Stored data entries
=== Section Start ===

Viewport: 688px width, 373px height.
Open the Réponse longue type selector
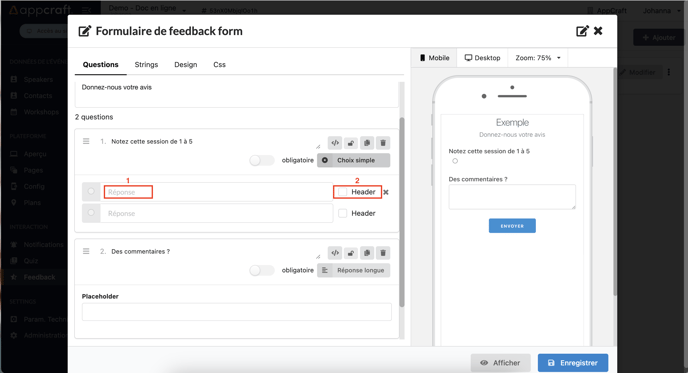354,270
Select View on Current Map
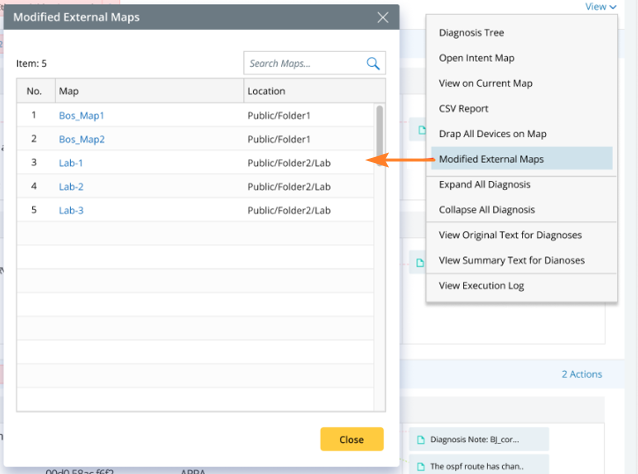 pos(485,83)
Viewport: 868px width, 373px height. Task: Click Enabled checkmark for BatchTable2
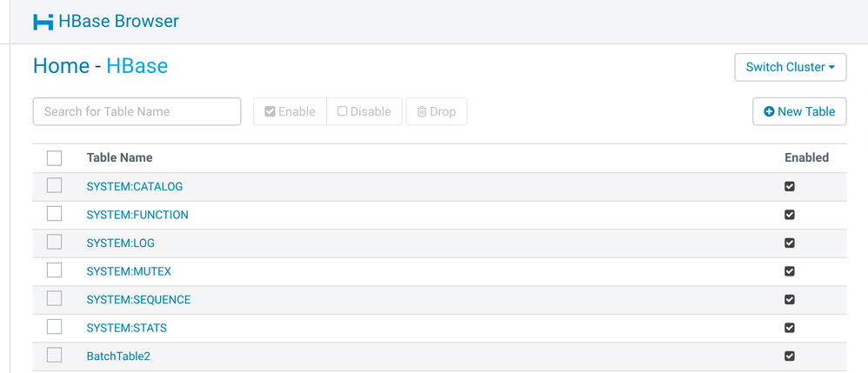point(790,356)
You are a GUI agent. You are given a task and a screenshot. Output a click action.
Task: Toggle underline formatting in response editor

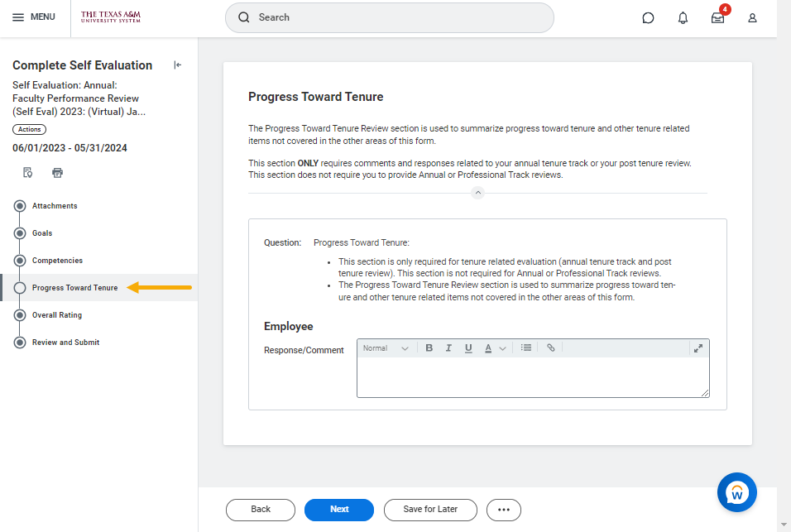[x=468, y=348]
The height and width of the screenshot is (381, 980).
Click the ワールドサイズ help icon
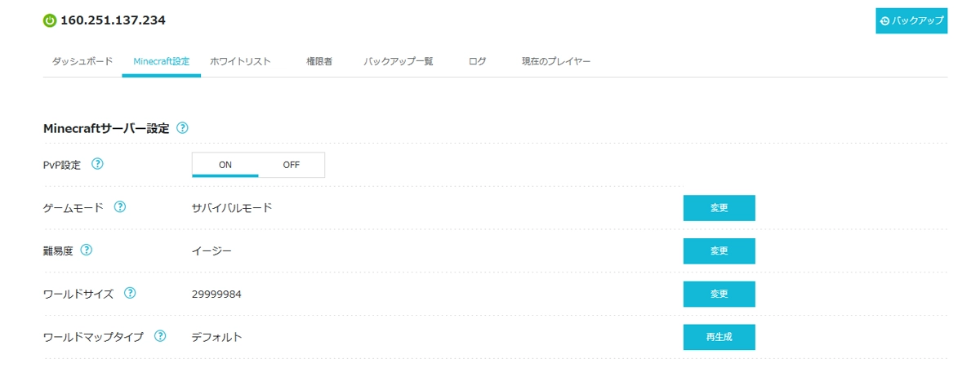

=== Section End ===

Exercise aim
Every entry above needs to be printed again exactly, with its pictures left out.

Answer for the task
Viewport: 688px width, 373px height.
Open the Réponse longue type selector
354,270
Select View on Current Map
 pos(485,83)
Viewport: 868px width, 373px height. Task: Click Enabled checkmark for BatchTable2
point(790,356)
You are a GUI agent. You are given a task and a screenshot. Output a click action.
Task: Toggle underline formatting in response editor

[x=468, y=348]
The height and width of the screenshot is (381, 980).
Click the ワールドサイズ help icon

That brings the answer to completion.